SAML enables the IdP to provide a digitally signed and secure confirmation of a user’s identity. When a user signs in through SSO, the IdP sends a cryptographically signed XML assertion to Tosi Control, which validates the information and grants access.
Once SSO has been configured, the login flow for a user is:
The user navigates to the organization’s dedicated SSO login URL.
The user selects Login with SSO.
The browser is redirected to the organization’s IdP.
The IdP authenticates the user according to the company’s policies.
After successful authentication, the browser returns to Tosi Control with a signed SAML assertion.
Tosi Control validates the assertion and issues security tokens.
The user is granted access to Tosi Control.
This guide explains how to register an organization’s IdP and configure SSO settings in Tosi Control.

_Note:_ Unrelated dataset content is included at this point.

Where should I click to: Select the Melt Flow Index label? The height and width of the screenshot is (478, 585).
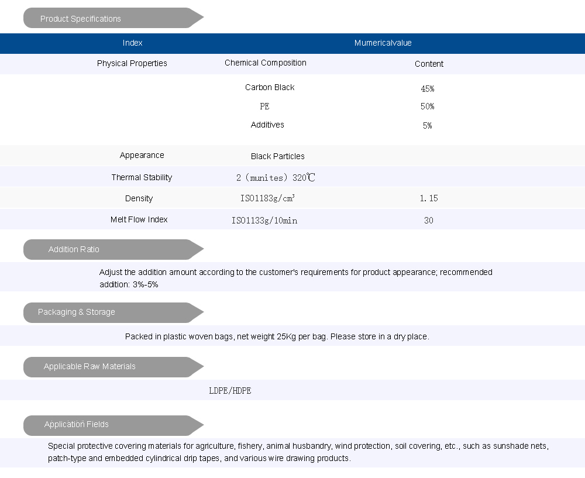(139, 219)
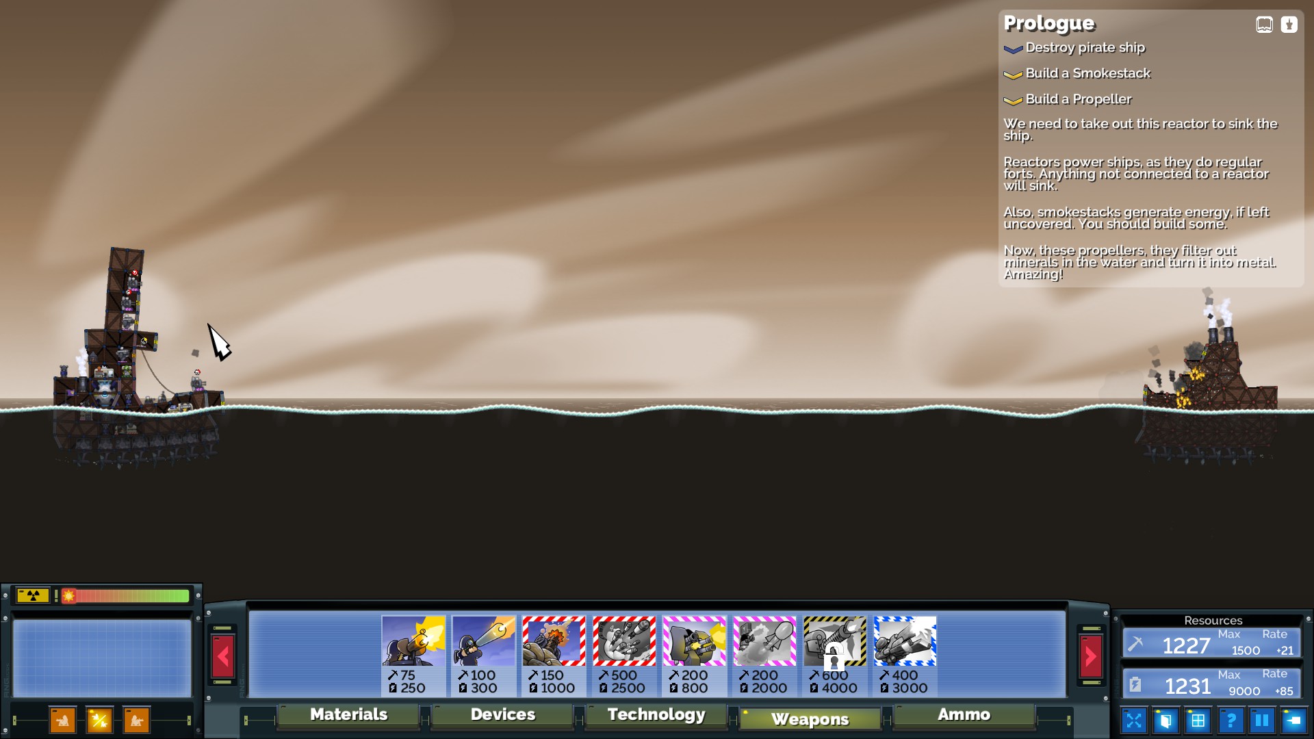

To begin configuring SSO, log in to Tosi Control as the OWNER or an ADMIN.
Navigate to:
Settings → Authentication
By default, the Tosi Cloud IdP is enabled. This is Tosi Control’s built‑in identity provider, allowing users to sign in with a username and password. It may be disabled after an external IdP has been successfully registered.
Important:
The Organization OWNER always maintains a backup login path using Tosi Cloud IdP credentials. Even if the built‑in IdP is disabled, the OWNER can still log in using their Tosi Cloud password. This ensures that access to the organization is never fully blocked if the external IdP becomes unavailable.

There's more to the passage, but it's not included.